Text provided:
________________

Thanks for this, very helpful.


----------



## gonebananas (18 January 2013)

Thanks, really appreciate this as a first time dog owner, especially the snow removal stuff on paws!


----------



## Goya (19 January 2013)

Pleased it is useful to you.


----------



## Luci07 (19 January 2013)

Very helpful. I had my 3 staffords up at the yard and there was also a lab and a dally. Every one of them "complained" about the grit/salt being put down and all had to have their paws wiped clean. I didn't know about the anti freeze either..


----------



## TarrSteps (19 January 2013)

The anti freeze thing is an absolute menace. It's sweet so animals will like spills or empty bottles and even a tiny bit can kill. It's also, obviously, a potential danger to children for the same reason. I know there was a movement awhile back to force manufacturers to add a repellant smell/taste (like adding sulphur to natural gas) but I don't know if it came to anything and best not to take the chance.

________________

Data records:
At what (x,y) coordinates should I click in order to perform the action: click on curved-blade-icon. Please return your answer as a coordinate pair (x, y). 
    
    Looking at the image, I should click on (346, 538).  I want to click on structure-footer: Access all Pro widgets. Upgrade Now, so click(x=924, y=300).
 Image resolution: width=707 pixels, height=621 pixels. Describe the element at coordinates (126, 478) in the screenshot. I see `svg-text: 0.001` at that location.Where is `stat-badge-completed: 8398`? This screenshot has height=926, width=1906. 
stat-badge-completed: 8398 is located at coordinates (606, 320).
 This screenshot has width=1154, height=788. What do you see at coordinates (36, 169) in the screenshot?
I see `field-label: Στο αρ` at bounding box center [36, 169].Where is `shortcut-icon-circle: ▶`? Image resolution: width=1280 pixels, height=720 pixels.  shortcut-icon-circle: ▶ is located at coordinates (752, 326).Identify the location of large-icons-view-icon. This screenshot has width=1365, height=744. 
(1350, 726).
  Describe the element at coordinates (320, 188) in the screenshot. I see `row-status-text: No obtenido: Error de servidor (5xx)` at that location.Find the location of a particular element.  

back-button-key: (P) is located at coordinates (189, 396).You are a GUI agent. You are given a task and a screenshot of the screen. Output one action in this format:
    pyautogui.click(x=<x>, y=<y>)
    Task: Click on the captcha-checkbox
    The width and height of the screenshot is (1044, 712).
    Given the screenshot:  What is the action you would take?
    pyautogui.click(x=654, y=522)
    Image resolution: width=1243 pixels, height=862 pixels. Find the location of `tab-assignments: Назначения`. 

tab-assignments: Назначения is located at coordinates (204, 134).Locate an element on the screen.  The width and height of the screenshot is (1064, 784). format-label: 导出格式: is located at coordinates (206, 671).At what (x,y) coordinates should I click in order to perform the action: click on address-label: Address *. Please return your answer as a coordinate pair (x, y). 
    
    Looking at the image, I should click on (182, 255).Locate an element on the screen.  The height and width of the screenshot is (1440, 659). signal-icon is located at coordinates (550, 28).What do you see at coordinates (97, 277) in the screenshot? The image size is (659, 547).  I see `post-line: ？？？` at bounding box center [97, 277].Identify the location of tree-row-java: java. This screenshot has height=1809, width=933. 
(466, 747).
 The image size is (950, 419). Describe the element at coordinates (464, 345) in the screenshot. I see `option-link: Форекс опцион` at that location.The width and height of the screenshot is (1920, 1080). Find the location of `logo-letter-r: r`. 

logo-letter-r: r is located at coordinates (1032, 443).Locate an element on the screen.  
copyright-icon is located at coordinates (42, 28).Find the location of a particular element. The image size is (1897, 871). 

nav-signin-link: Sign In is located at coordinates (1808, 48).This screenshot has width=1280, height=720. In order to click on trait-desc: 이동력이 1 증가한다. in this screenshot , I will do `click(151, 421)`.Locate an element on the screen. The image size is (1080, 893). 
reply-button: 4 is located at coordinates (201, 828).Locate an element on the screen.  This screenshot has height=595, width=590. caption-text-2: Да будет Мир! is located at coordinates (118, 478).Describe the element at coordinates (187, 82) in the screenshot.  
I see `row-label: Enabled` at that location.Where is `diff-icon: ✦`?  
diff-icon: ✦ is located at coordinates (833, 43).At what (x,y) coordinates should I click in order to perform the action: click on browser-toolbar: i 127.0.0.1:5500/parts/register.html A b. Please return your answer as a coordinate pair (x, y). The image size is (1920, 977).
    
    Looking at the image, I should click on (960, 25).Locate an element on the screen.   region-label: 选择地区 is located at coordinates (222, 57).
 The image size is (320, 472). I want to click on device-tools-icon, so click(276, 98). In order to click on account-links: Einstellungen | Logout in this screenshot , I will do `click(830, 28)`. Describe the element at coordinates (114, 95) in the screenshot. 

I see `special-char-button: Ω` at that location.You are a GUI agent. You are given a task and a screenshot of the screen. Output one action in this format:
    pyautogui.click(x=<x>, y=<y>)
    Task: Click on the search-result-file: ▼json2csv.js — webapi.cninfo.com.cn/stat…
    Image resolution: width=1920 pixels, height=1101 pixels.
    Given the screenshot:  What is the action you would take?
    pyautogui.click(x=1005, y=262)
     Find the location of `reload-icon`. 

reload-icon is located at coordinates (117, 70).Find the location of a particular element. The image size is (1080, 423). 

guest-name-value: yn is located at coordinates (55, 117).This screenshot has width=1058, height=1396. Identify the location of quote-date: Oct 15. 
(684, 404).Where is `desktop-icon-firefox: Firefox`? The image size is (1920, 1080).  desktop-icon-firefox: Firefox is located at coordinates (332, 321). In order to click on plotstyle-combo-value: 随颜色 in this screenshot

________________

Set of tasks:
[a] List every username that appears in the post headers of the dog-care thread.
[b] Quote the dog-care thread word for word, from "## Luci07 (19" to "anti freeze either..".

Response list:
[a] gonebananas, Goya, Luci07, TarrSteps

[b]
## Luci07 (19 January 2013)

Very helpful. I had my 3 staffords up at the yard and there was also a lab and a dally. Every one of them "complained" about the grit/salt being put down and all had to have their paws wiped clean. I didn't know about the anti freeze either..